L’amour, la littérature, la musique et la passion dominent les Dieux de l’Olympe. Ils n’ont jamais le temps de s’ennuyer. Par conséquent, ils se chamaillent sans cesse.

En grandissant, la nymphe Leto est devenue très jolie. Son père, le titan Coeos, craignait qu’il puisse lui arriver quelque chose. Il avait bien raison. Zeus qui passait par là tombe sous son charme. Pour l’approcher, il se transforme en caille. Assez proche d’elle, il l’enlève et lui fait l’amour. Hera, son épouse est furieuse de l’infidélité de son époux. Cela empire quand elle apprend que la demoiselle est enceinte. Pour la peine, elle veut la faire tuer par Python. Grâce à un nuage, il ne l’a trouve pas. Là voilà isolée seule, sur une île, ce qui lui permet d’accoucher tranquillement de ces jumeaux, Apollon et Artémis. Son fils grandit très vite et décide de venger sa maman chéri en faisant la peau au serpent. Il demande à Héphaïstos de lui confectionner une arme pour sa vengeance. Sa soeur ne veut pas attendre qu’il se passe quelque chose. Elle fait réclamation à son papounet qui cède à tous ces caprices. Tout cela n’est pas du goût de la reine des reines souhaitant justice. Seulement à jouer trop prêt des flemmes, parfois on s’y brûle.

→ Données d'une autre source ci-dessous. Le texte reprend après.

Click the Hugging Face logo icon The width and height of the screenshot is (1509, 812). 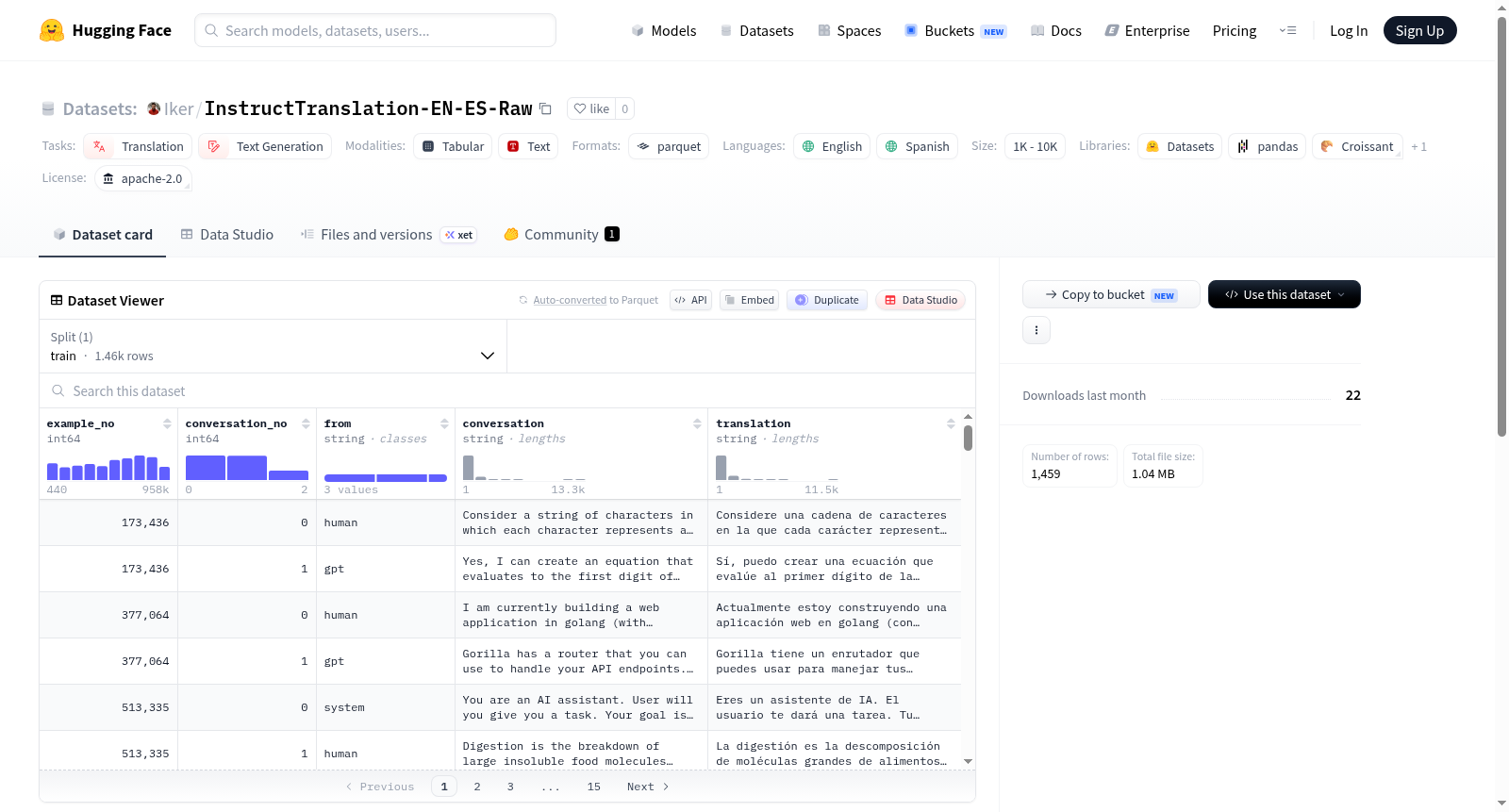pyautogui.click(x=52, y=30)
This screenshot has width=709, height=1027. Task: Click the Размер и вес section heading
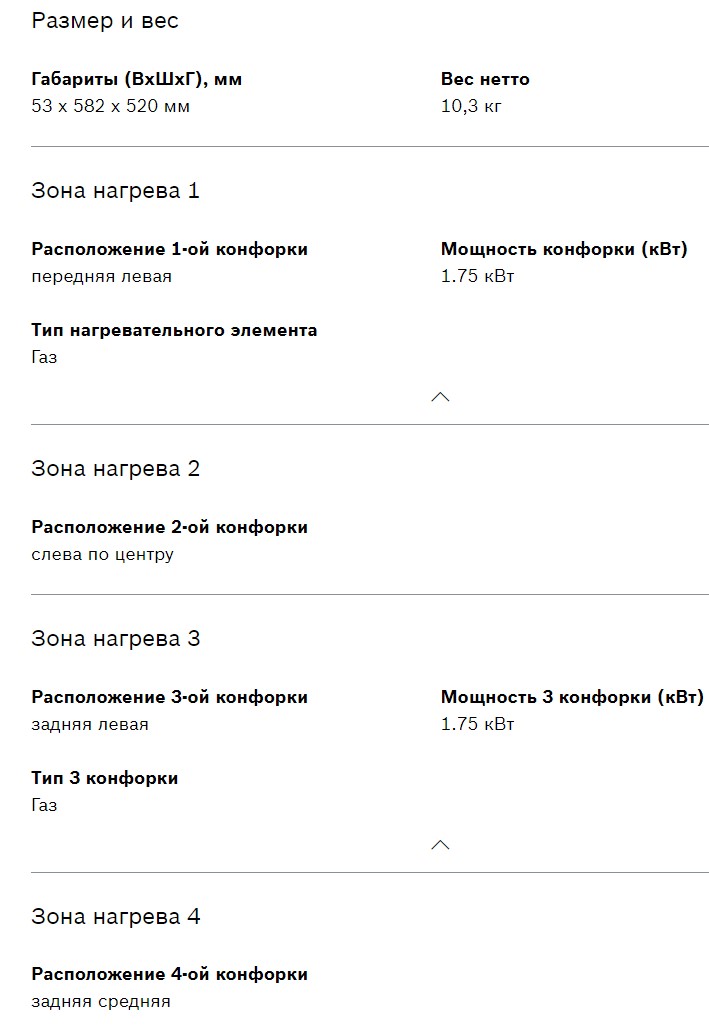(x=105, y=21)
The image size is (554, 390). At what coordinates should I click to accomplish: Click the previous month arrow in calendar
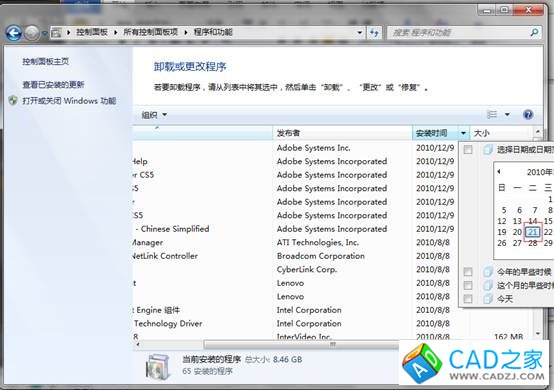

Nadja revient pour un nouveau tome de sa série « Les Dieux de l’Olympe ». Après avoir parlé d’Aphrodite, la reine de beauté de la mythologie grecque, nous voilà en tête à tête avec Apollon et sa soeur aussi. Une nouvelle fois la bédéaste s’applique à nous amuser des discordes de l’Olympe. La guerre d’égos aura bien lieu et ça génère de la colère et des cadavres à la pelle. L’orgueil les pousse à toujours aller plus loin pour prouver qu’ils sont les meilleurs. Qu’importe les conséquences, puisqu’il y a peu de chance que cela retombe sur eux. Il y a de quoi en faire des histoires et de s’en amuser. Les petites phrases piquantes sont bien à l’image du ton décalé utilisé. C’est drôle et cela se laisse lire avec une grande facilité. Certains risquent de tiquer par rapport aux dessins très enfantins. N’oublions pas que la dessinatrice a à son palmarès le célèbre « Chien Bleu ». Et par conséquent, elle maîtrise un grand panel de style. Celui qu’elle a choisi rend les choses plus funs et aussi plus intergénérationnels. Vous ne verrez plus la mythologie du même oeil.

Une bande dessinée qui se lit en famille pour mieux s’approprier la complexité de la mythologique. Et si en plus d’apprendre, on s’amuse, que demander de plus.